EXTRACT START

However, it is important to distinguish between safeguards that are needed whenever participants face serious risks and safeguards that are needed when participants face serious risks without a compensating potential for direct benefit. A compensating potential for direct benefit does not eliminate the risk for serious harm and therefore does not eliminate the need for a participation monitor. In contrast, a compensating potential for direct benefit eliminates the assumption that enrollment is inconsistent with a patient's preferences and interests; therefore, it eliminates the need for an independent consent monitor.

Finally, some participants may lose the ability to consent after enrolling in protocols that were not reviewed for the participation of adults who are unable to consent. When this happens, the person's research participation should be placed on hold until the appropriate institutional review board can review it. When this review would result in an unacceptable delay, an independent monitor could assess whether continued research participation is consistent with the person's remaining preferences and interests and implement the appropriate additional safeguards in light of the protocol's risk–benefit profile.

In general, independent monitors should be well versed in the ethical requirements of informed consent and the concerns raised by conducting research with those who are unable to consent. Monetary support for independent monitors could be obtained as part of the grant application for research protocols.

EXTRACT END
DATASET EXTRACT START

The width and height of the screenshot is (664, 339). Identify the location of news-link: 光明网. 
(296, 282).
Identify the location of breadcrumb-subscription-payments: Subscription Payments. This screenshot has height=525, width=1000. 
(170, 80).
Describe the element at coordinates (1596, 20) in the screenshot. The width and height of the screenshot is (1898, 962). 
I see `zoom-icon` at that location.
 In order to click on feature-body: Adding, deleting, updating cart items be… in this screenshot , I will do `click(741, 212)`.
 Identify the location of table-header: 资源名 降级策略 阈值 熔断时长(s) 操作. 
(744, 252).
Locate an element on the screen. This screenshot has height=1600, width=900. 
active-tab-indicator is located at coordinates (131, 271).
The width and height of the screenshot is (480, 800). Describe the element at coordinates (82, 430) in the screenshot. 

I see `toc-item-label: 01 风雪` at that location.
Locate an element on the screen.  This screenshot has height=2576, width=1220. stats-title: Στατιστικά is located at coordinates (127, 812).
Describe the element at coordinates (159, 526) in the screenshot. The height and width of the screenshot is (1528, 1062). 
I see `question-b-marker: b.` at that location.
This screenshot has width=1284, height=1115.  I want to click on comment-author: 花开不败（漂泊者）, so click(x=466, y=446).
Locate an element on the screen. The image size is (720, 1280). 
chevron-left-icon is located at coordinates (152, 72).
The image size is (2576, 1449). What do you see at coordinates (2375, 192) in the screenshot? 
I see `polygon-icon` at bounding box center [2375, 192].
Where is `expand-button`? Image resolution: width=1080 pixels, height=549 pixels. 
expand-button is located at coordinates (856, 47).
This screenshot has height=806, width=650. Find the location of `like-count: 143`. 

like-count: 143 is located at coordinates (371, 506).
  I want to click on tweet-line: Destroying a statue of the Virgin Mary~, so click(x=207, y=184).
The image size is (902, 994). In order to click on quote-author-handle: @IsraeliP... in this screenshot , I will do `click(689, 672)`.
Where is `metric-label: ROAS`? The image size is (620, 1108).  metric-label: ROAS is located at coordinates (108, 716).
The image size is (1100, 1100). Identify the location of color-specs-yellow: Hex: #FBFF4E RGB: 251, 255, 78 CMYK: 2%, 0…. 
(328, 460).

DATASET EXTRACT END

EXERCISE DETAILS: Please copy out the passage on research consent safeguards word for word, starting at "However, it is" and ending at "independent consent monitor.".

RESPONSE:
However, it is important to distinguish between safeguards that are needed whenever participants face serious risks and safeguards that are needed when participants face serious risks without a compensating potential for direct benefit. A compensating potential for direct benefit does not eliminate the risk for serious harm and therefore does not eliminate the need for a participation monitor. In contrast, a compensating potential for direct benefit eliminates the assumption that enrollment is inconsistent with a patient's preferences and interests; therefore, it eliminates the need for an independent consent monitor.